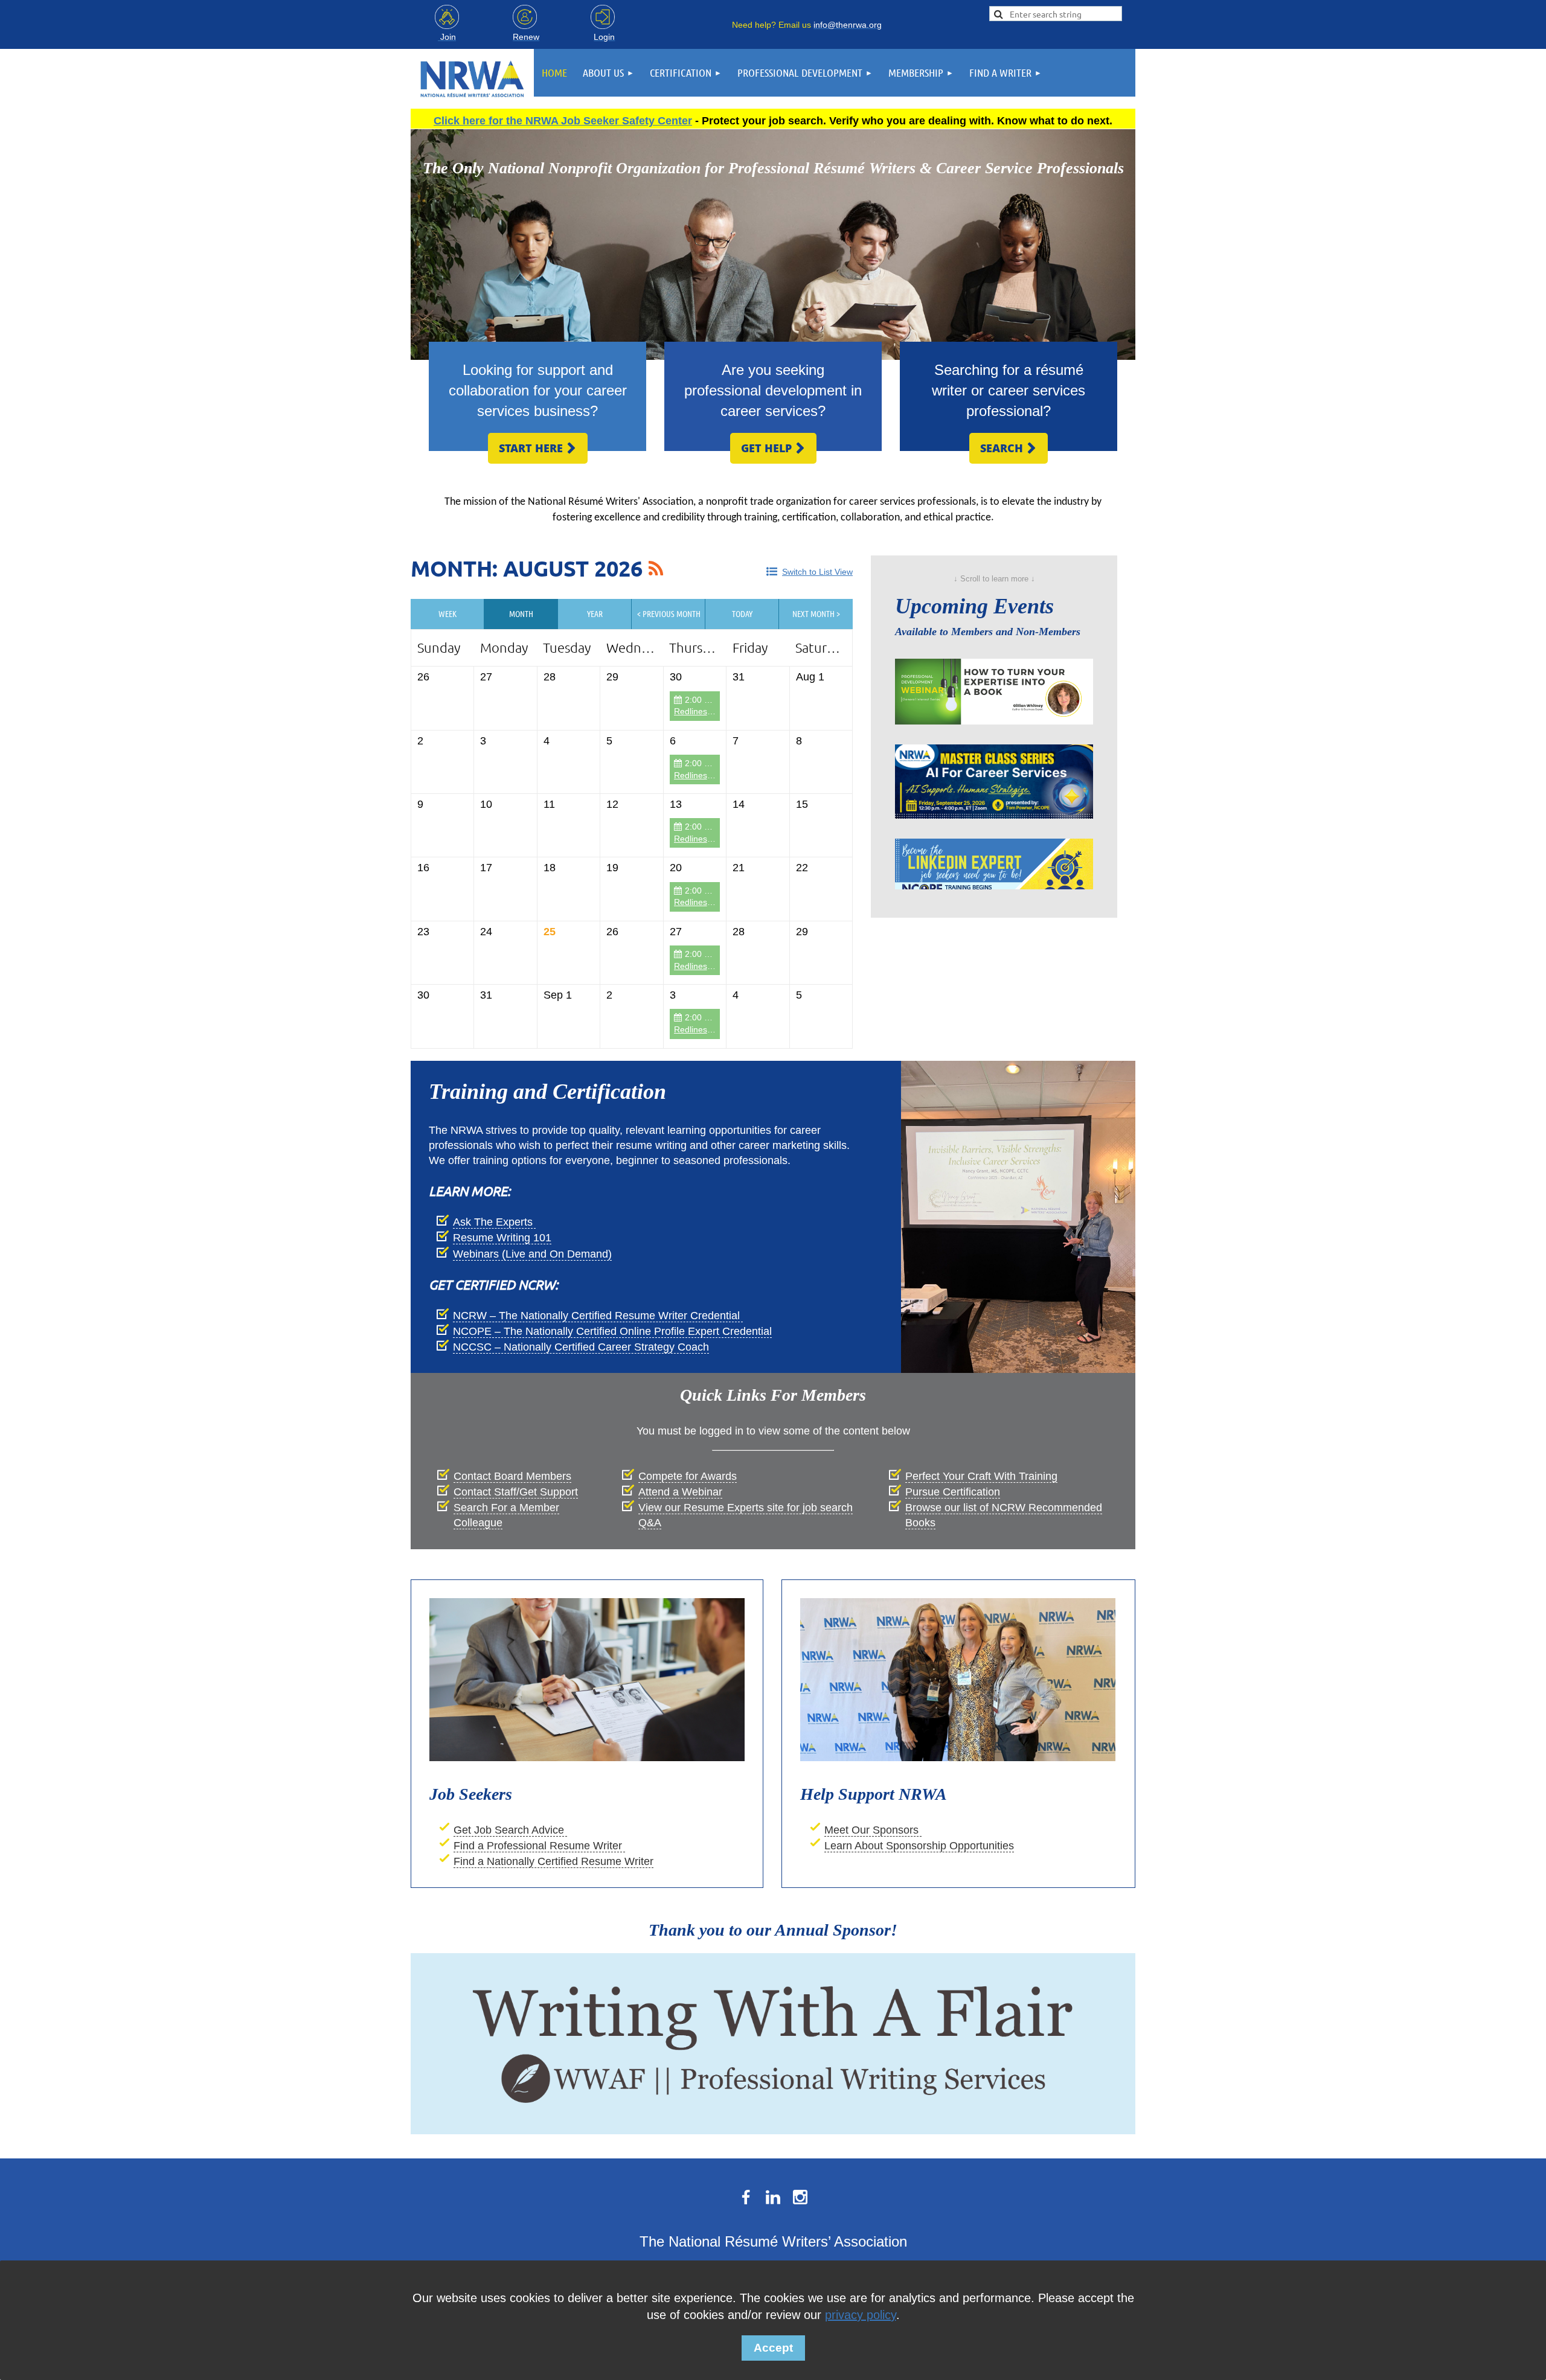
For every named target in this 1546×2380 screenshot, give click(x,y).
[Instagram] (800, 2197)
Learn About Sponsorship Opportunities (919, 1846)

...

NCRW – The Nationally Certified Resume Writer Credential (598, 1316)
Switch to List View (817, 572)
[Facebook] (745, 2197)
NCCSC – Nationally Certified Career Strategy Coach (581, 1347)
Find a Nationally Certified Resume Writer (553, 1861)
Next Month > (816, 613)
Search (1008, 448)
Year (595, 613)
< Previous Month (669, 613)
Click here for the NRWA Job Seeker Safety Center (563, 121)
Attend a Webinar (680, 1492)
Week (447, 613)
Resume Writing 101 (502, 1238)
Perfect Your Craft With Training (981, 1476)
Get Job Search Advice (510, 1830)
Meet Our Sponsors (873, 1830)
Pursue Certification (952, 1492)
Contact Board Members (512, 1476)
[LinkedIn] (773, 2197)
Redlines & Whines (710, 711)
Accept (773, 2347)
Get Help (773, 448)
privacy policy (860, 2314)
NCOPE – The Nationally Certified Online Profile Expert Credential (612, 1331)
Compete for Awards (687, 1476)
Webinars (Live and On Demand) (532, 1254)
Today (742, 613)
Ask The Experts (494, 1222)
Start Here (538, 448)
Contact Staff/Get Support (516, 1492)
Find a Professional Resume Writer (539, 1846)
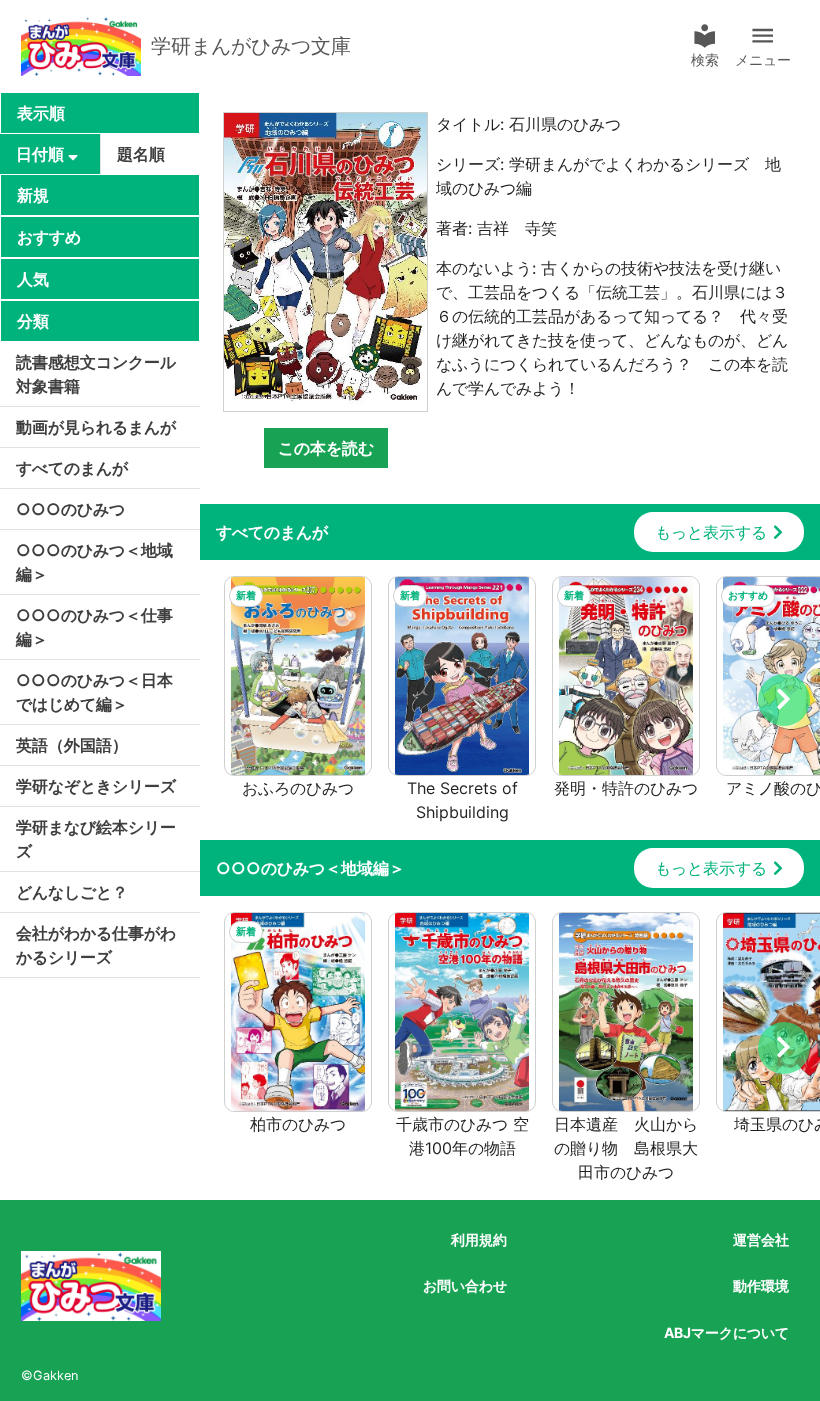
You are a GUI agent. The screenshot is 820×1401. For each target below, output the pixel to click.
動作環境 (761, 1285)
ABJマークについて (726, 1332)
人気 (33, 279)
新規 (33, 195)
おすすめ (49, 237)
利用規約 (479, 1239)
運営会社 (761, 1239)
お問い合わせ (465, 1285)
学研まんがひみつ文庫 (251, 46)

**TASK GOAL:** Leaving every picture aside, reproduce exactly the lines above from the one with "Redlines & Whines (710, 711)" up to and including the one with "学研まんがひみつ文庫 (251, 46)", and no others.

**PROBLEM SOLUTION:**
Redlines & Whines (710, 711)
Accept (773, 2347)
Get Help (773, 448)
privacy policy (860, 2314)
NCOPE – The Nationally Certified Online Profile Expert Credential (612, 1331)
Compete for Awards (687, 1476)
Webinars (Live and On Demand) (532, 1254)
Today (742, 613)
Ask The Experts (494, 1222)
Start Here (538, 448)
Contact Staff/Get Support (516, 1492)
Find a Professional Resume Writer (539, 1846)
You are a GUI agent. The screenshot is 820×1401. For each target below, output the pixel to click.
動作環境 (761, 1285)
ABJマークについて (726, 1332)
人気 (33, 279)
新規 (33, 195)
おすすめ (49, 237)
利用規約 (479, 1239)
運営会社 (761, 1239)
お問い合わせ (465, 1285)
学研まんがひみつ文庫 (251, 46)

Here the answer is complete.